95% of the Egyptian society has a “Kandahari” spirit and it is wrong to provoke it when giving tribute to the liberal heritage of the past two centuries: the iron curtains in the former Soviet Union and the communist bloc countries did not succeed in extinguishing the flame of the Muslims’ nostalgia towards their religion. Bosnia and Herzegovina still had a “Kandahari” spirit, despite the richness of its Muslim community during the Yugoslavian era.
When I met President Ali Ezzat Begovich in Sarajevo, in the early days of the Bosnian war, I shared with him an opinion piece I had read earlier written by professor Fahmi Hueidi and stating that the independence of Islamic Republics such as Bosnia and Herzegovina from the Federal republic of Yugoslavia would lead to massacres on their territory. He did not like what he heard and he showed the book of Sayyid Qutb, Ma'alim fi'l-tareeq or Milestones, saying he had kept it under his bed during his imprisonment years under Tito, adding that this book led previously to his detention. He revealed at that moment his belonging to the Qutbism that can be compared in our case to the Salafist Kandahari Movement.
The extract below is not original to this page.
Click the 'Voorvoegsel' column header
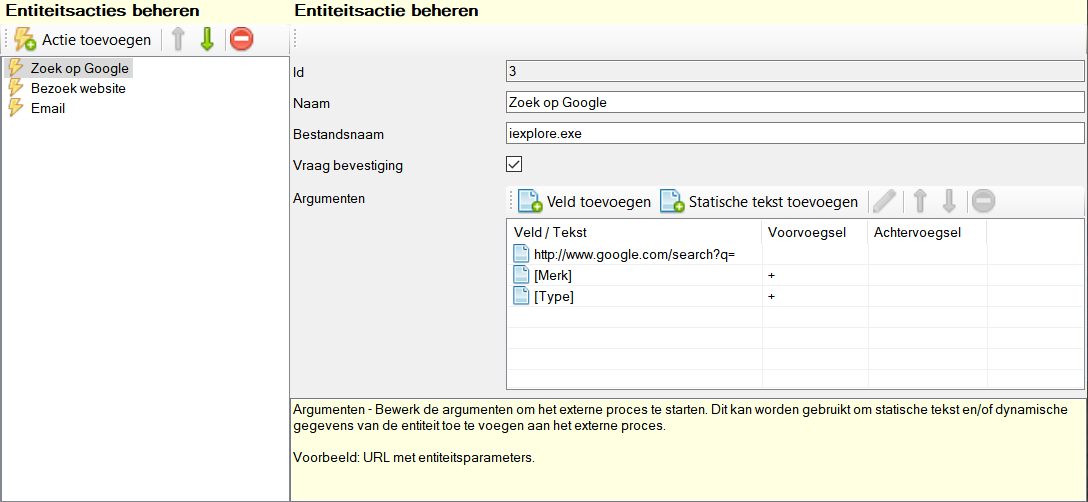 [x=808, y=232]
The Egyptian is a close model, although Bosnia might be superior since it was affected by Europe, however, this did not change people’s religious feelings. Women used to carry guns to defend their Islamic entities, despite knowing that this might change the rules of comprehensive equality by which they were raised.
Maybe “civilians” can realize that it is better to agree with the moderate Islamic movement because the Kandahari movement is crawling behind them!